Effect of Crocodile Oil (Crocodylus siamensis) on Brain Mitochondrial Protein Expression and Cognition in Male Rats
Issued Date
2023-06-01
Resource Type
ISSN
01266039
Scopus ID
2-s2.0-85170410292
Journal Title
Sains Malaysiana
Volume
52
Issue
6
Start Page
1821
End Page
1833
Rights Holder(s)
SCOPUS
Bibliographic Citation
Sains Malaysiana Vol.52 No.6 (2023) , 1821-1833
Suggested Citation
Srisuksai K., Parunyakul K., Santativongchai P., Ampawong S., Tulayakul P., Fungfuang W. Effect of Crocodile Oil (Crocodylus siamensis) on Brain Mitochondrial Protein Expression and Cognition in Male Rats.
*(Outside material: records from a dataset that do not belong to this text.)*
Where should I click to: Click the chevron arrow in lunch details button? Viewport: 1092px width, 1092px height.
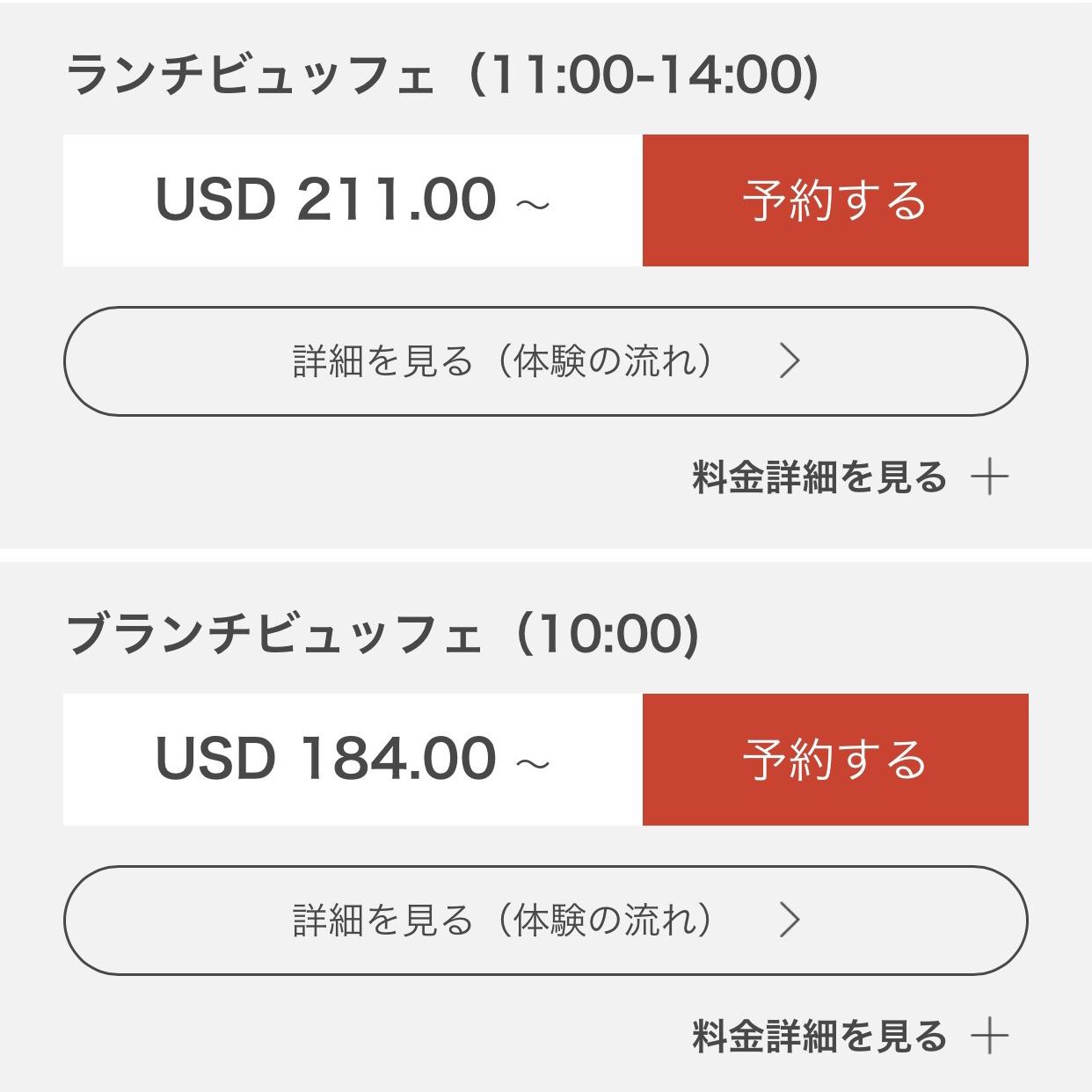pyautogui.click(x=790, y=361)
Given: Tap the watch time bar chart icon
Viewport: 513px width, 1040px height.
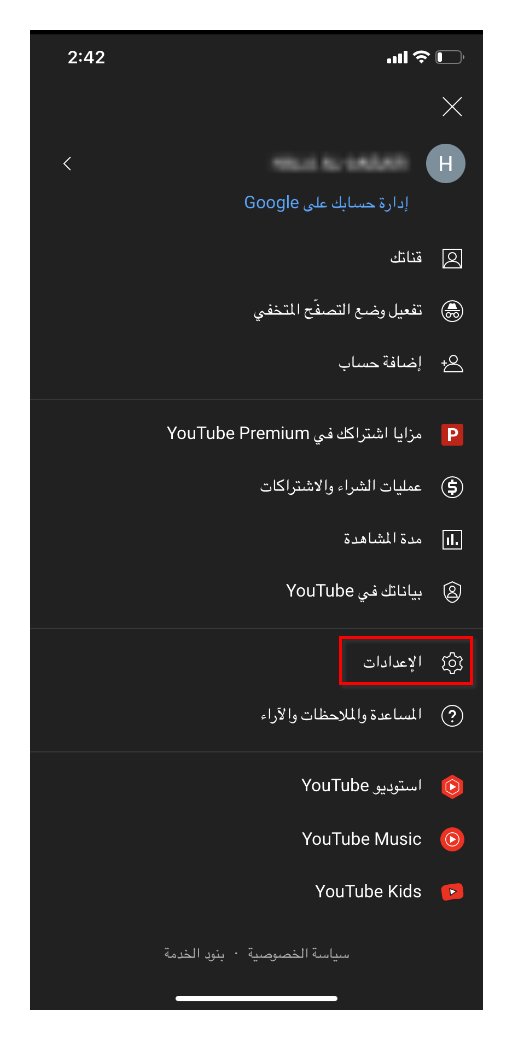Looking at the screenshot, I should (452, 540).
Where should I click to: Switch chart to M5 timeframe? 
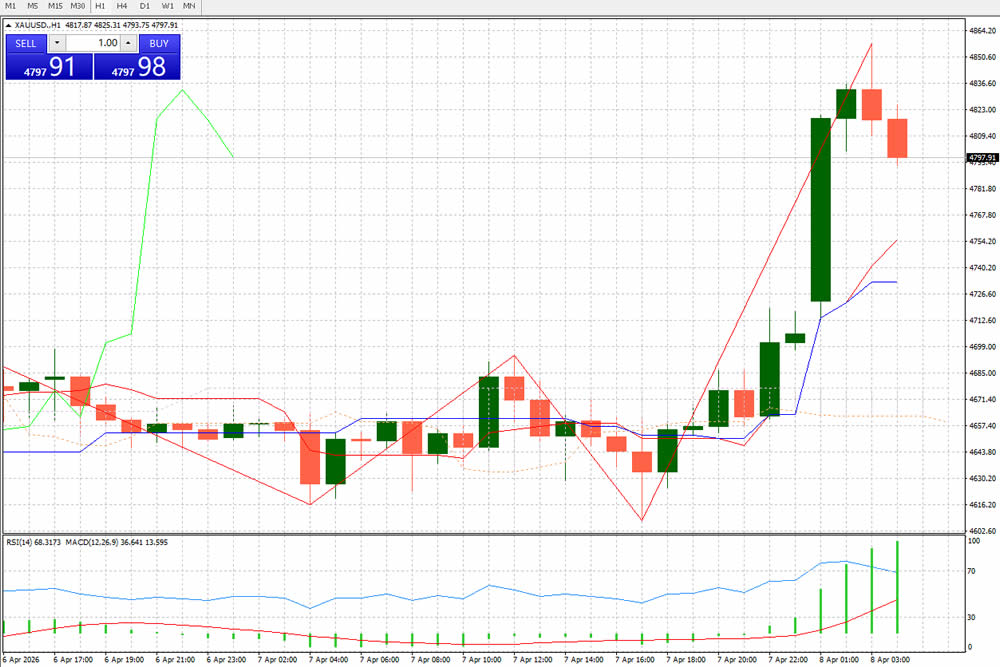[31, 6]
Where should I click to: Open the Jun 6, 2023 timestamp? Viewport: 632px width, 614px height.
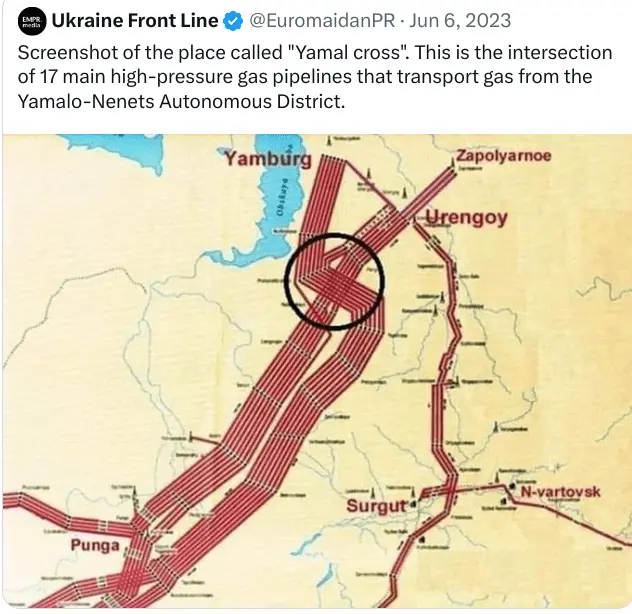pos(460,21)
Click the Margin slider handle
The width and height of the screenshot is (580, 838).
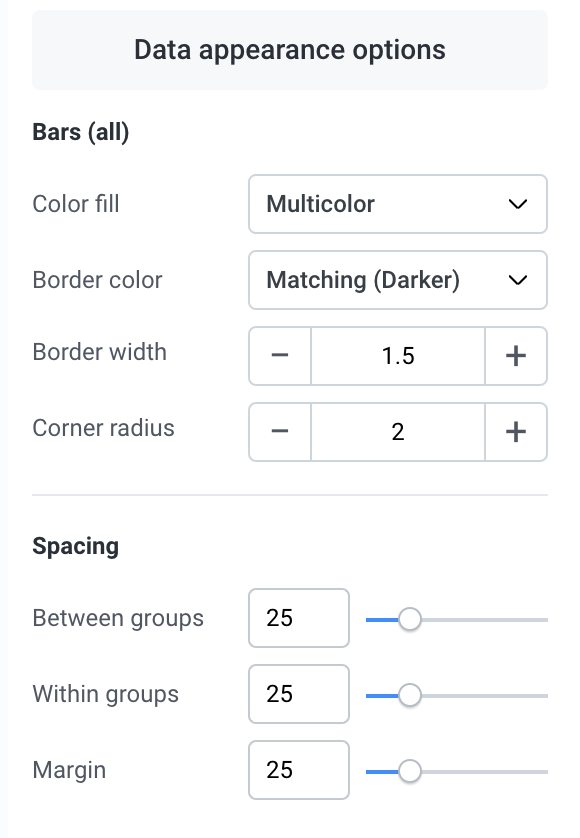(x=410, y=771)
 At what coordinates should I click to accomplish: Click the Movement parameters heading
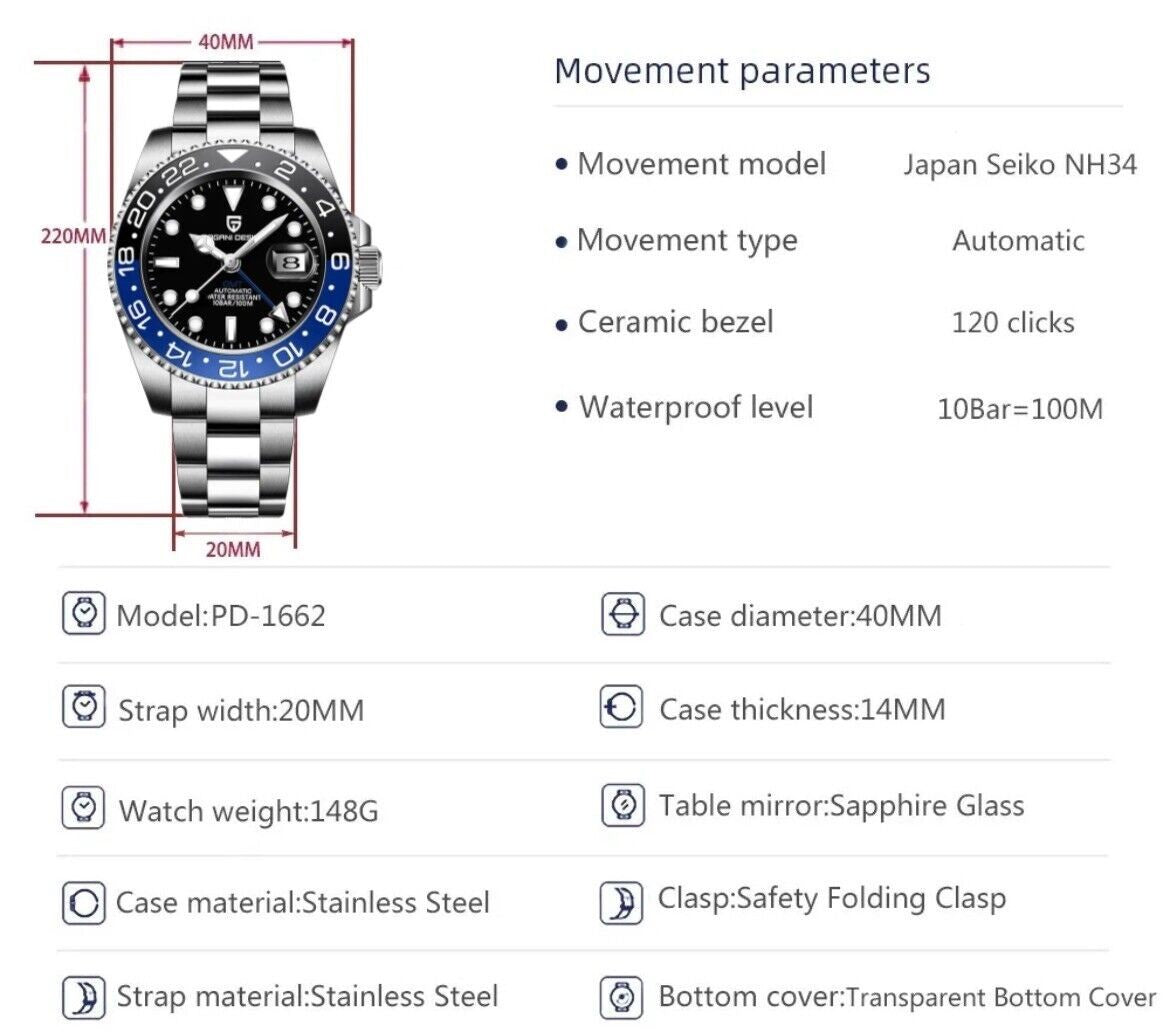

Sains Malaysiana Vol.52 No.6 (2023) , 1821-1833. 1833. doi:10.17576/jsm-2023-5206-17 Retrieved from: https://repository.li.mahidol.ac.th/handle/20.500.14594/90072
Title
Effect of Crocodile Oil (Crocodylus siamensis) on Brain Mitochondrial Protein Expression and Cognition in Male Rats
Author's Affiliation
Other Contributor(s)
Abstract
Crocodile oil (CO) is rich in polyunsaturated (PUFAs) fatty acids. Diets rich in PUFAs can maintain mitochondrial function, which is important in signal transduction and survival of neuronal cells. We investigated the effects of CO on brain mitochondrial protein expression and cognitive function in male rats. Twenty-one rats were randomly divided into three groups: (1) control, (2) treated with CO (3 mL/kg), and (3) treated with palm oil (PO; 3 mL/kg). Animals received oral gavage once-daily for seven weeks. The parameters that were measured were food intake, energy intake, body weight, serum lipid profiles, cognitive behavior, brain mitochondrial architecture, brain mitochondrial expression, and hippocampal structure. In CO and PO groups, food intake decreased significantly compared with that in the control group (p<0.05), but energy intake, body weight, and lipid profiles were not affected. Spatial learning in the PO group decreased significantly compared with that in control and CO groups (p<0.05). Crocodile oil significantly decreased the percentage of abnormal mitochondria (p<0.05) and the expression of apoptotic marker (p<0.05) compared with those in the PO treatment but also increased energy production marker (p<0.05) compared with those in the control and PO treatment. Moreover, percentage of intact hippocampal cells was not different between CO and control groups, but neuronal cells were lost in the PO group (p<0.05). This study suggest that CO could enhance the brain energy production and maintain cognitive function. CO can be an alternative dietary oil for treating brain energy disorder in the future.